BEGIN Task inputs
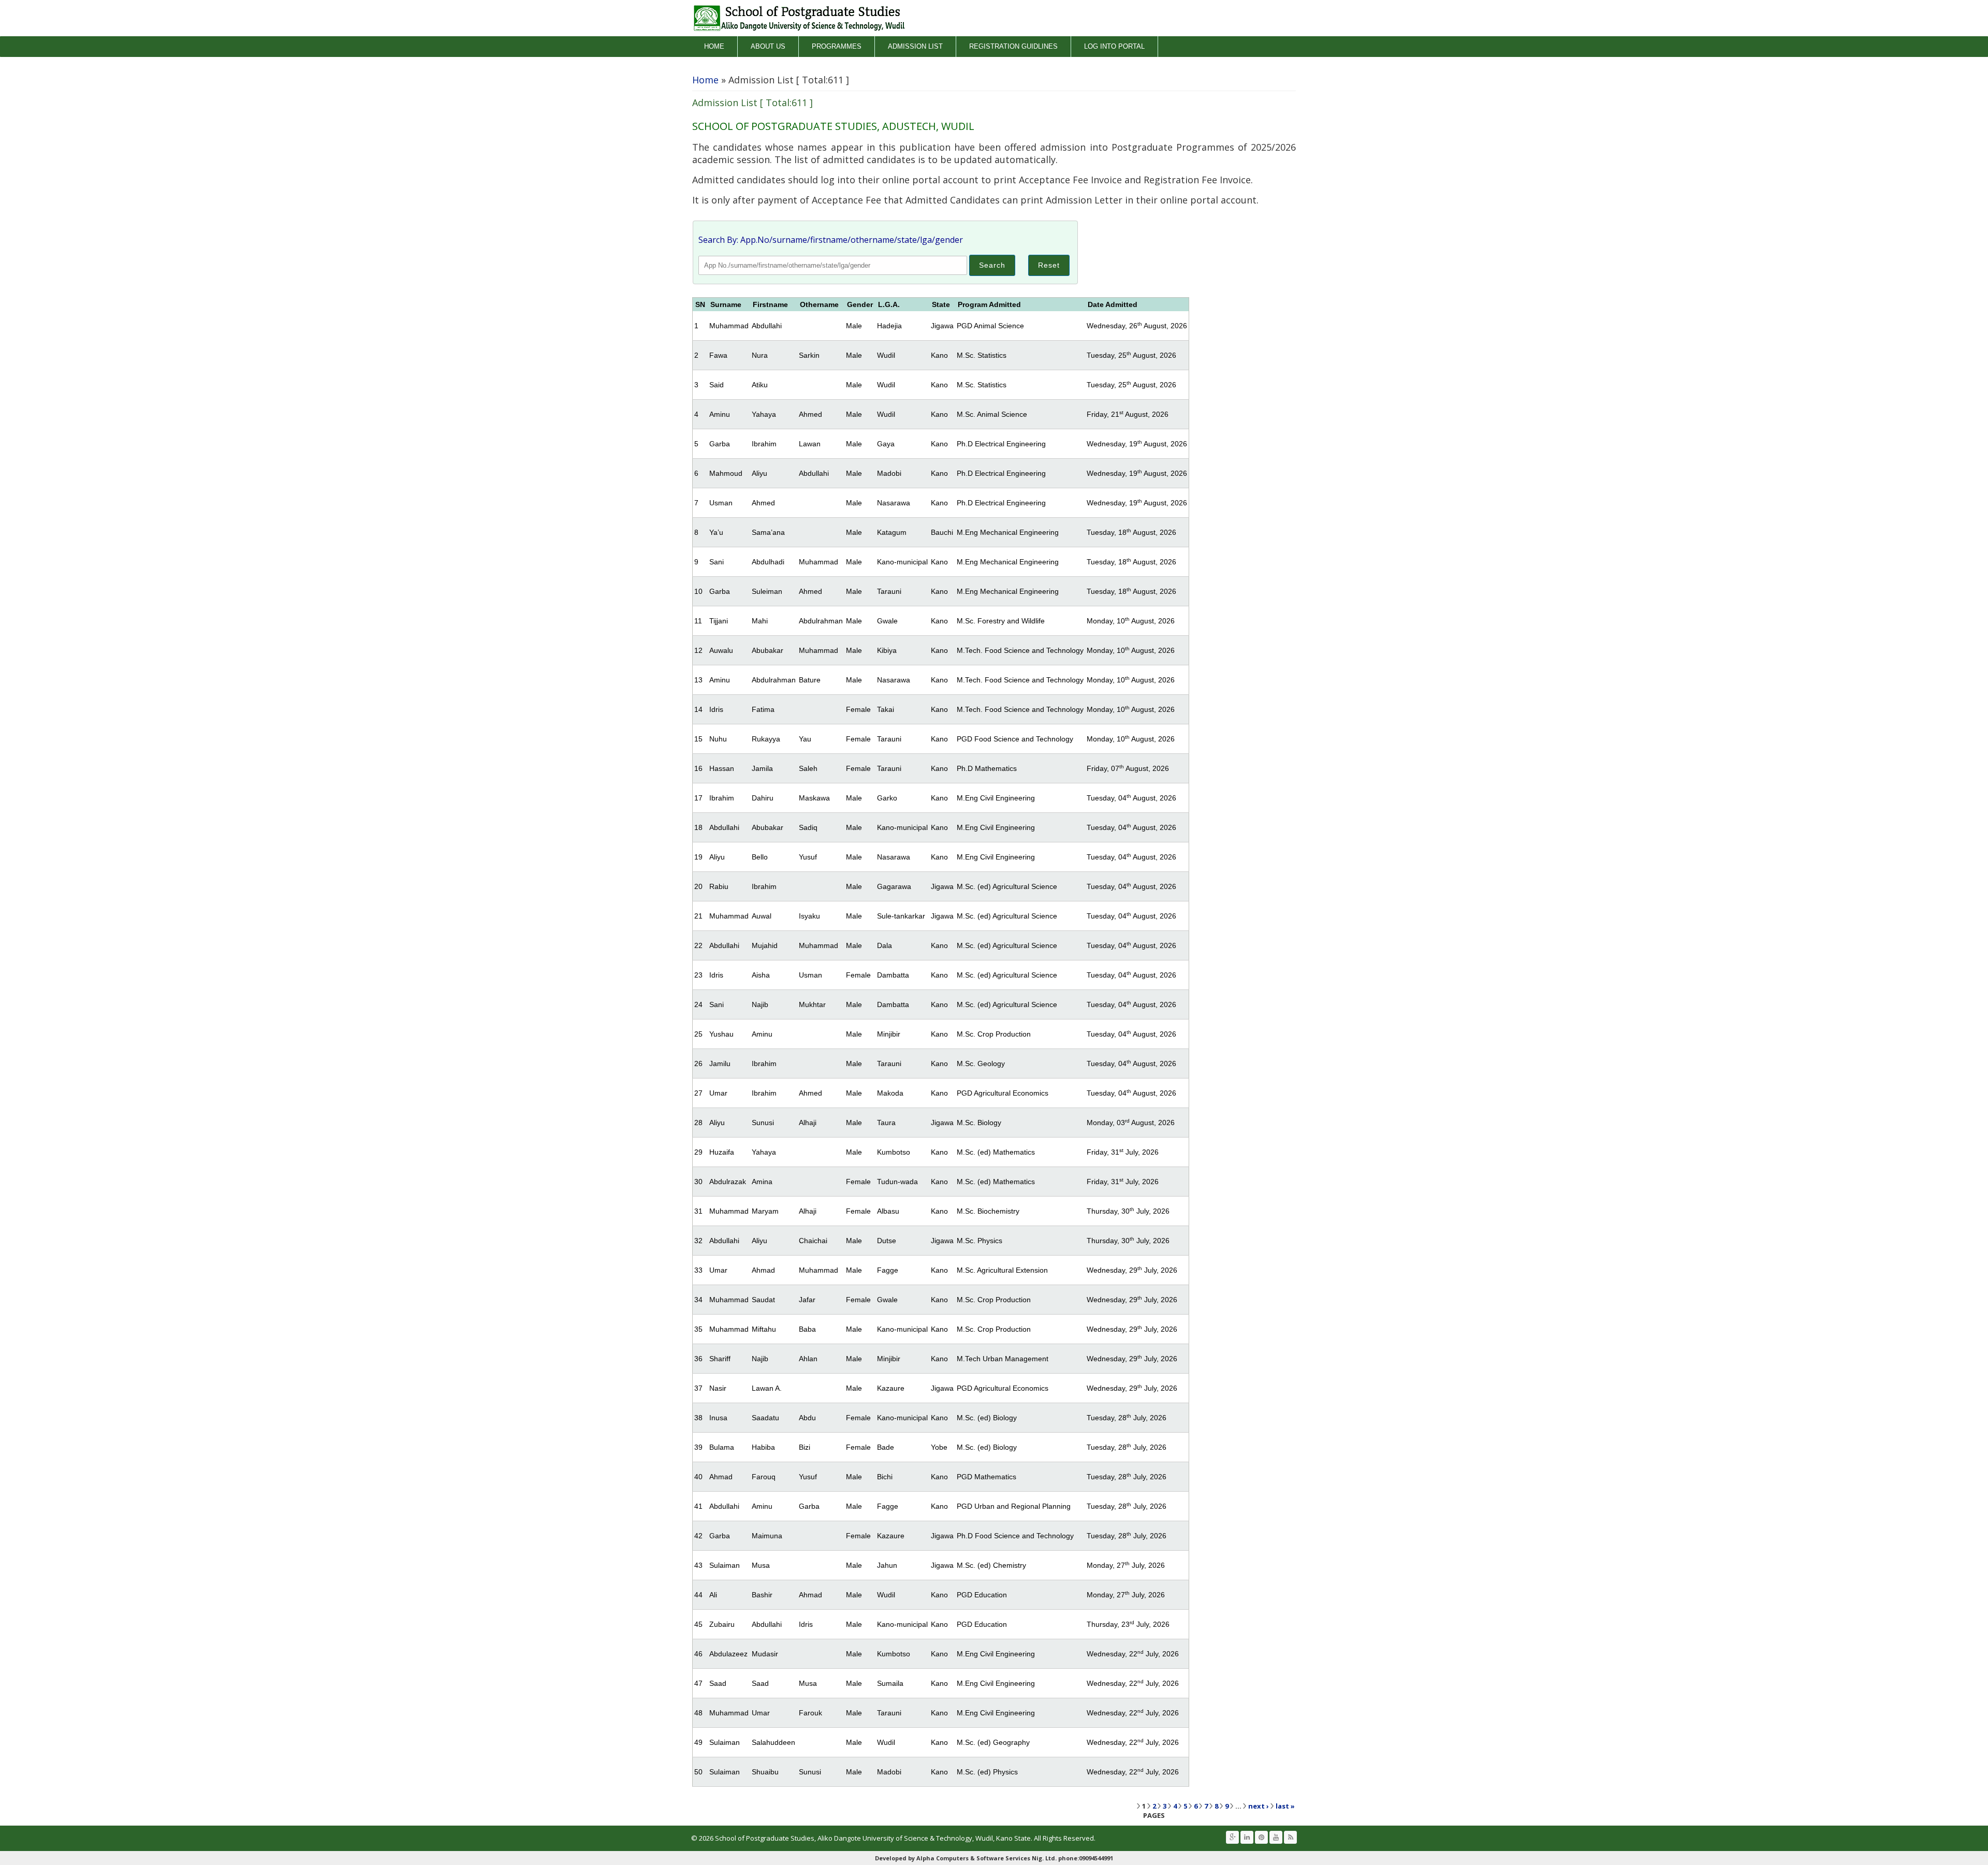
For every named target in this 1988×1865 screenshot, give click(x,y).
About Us (768, 46)
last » (1285, 1806)
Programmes (836, 46)
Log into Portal (1114, 46)
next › (1258, 1806)
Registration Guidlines (1013, 46)
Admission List (915, 46)
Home (714, 46)
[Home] (799, 18)
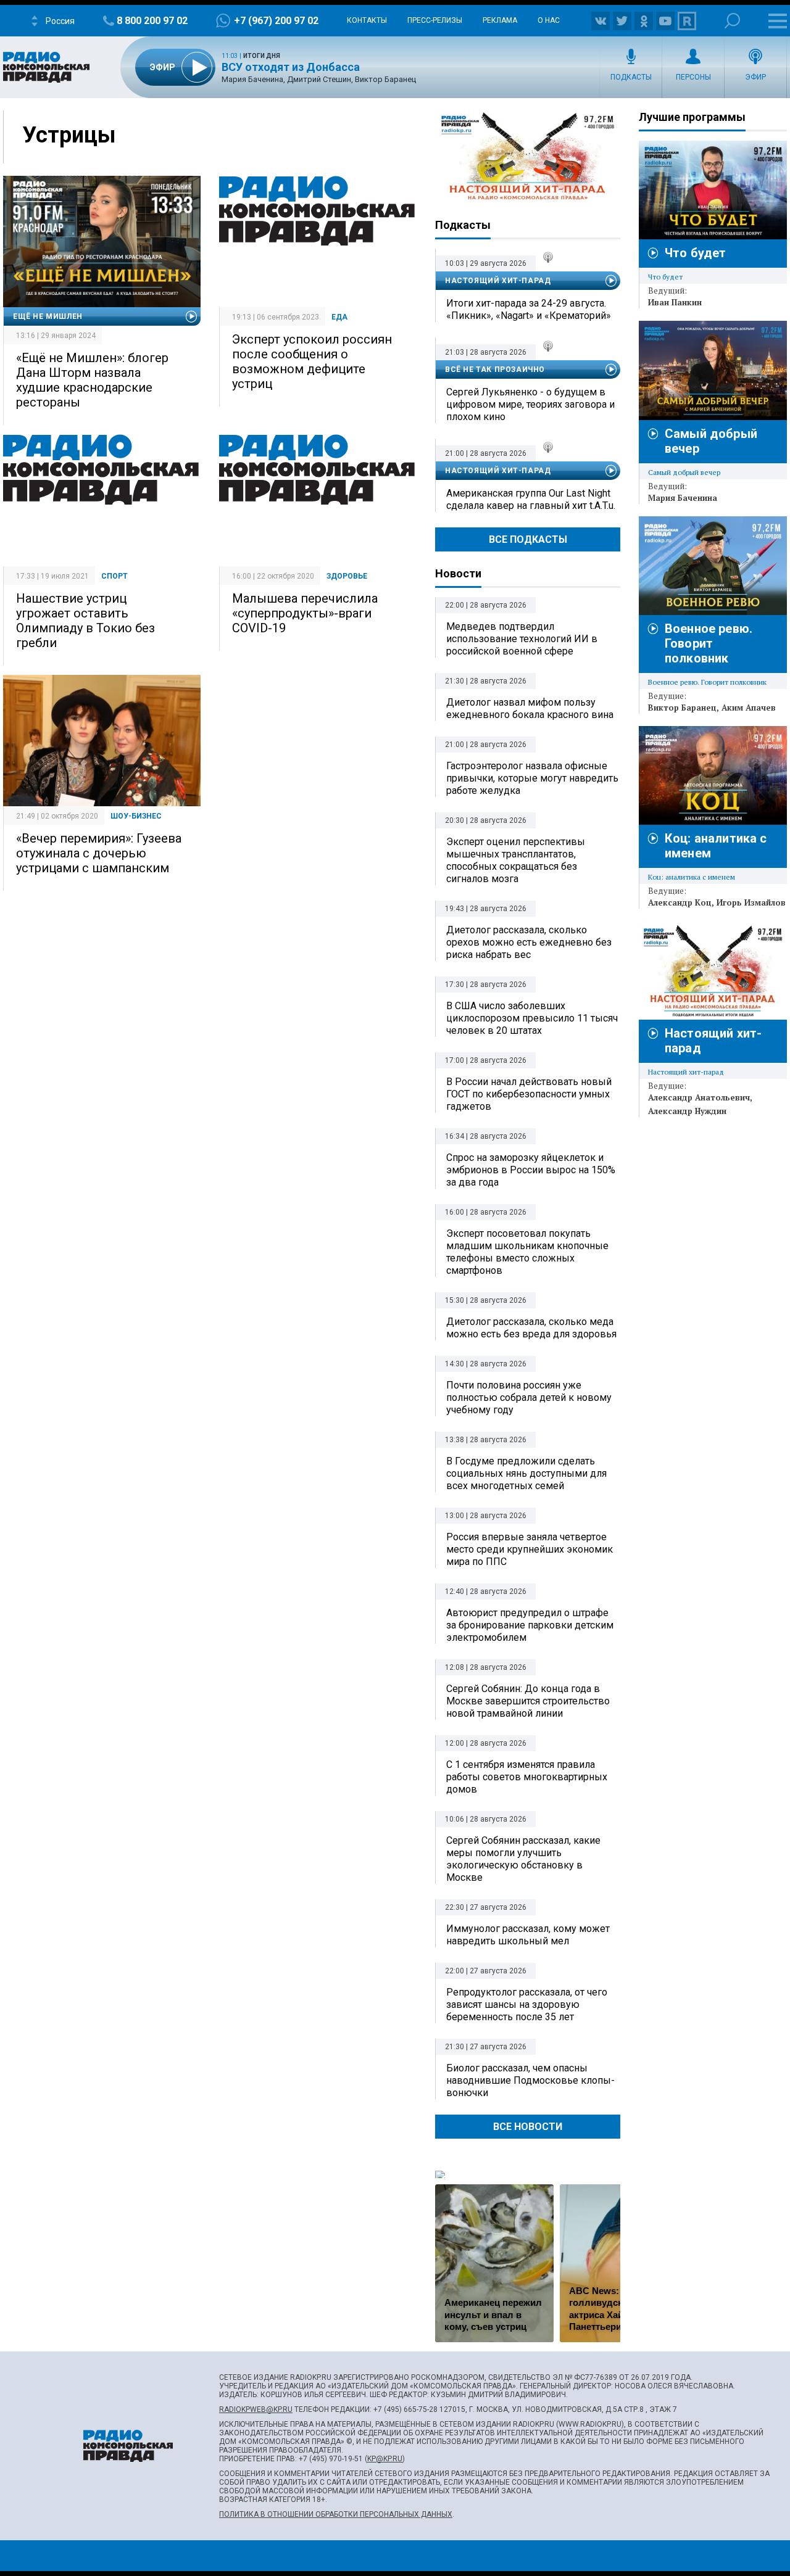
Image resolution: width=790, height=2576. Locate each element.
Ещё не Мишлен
END Task inputs
Could you write out the records again exactly, omitting each image?

■ Answer below ■
For every named target in this 1988×1865 screenshot, give click(x,y).
About Us (768, 46)
last » (1285, 1806)
Programmes (836, 46)
Log into Portal (1114, 46)
next › (1258, 1806)
Registration Guidlines (1013, 46)
Admission List (915, 46)
Home (714, 46)
[Home] (799, 18)
Image resolution: width=790, height=2576. Locate each element.
Ещё не Мишлен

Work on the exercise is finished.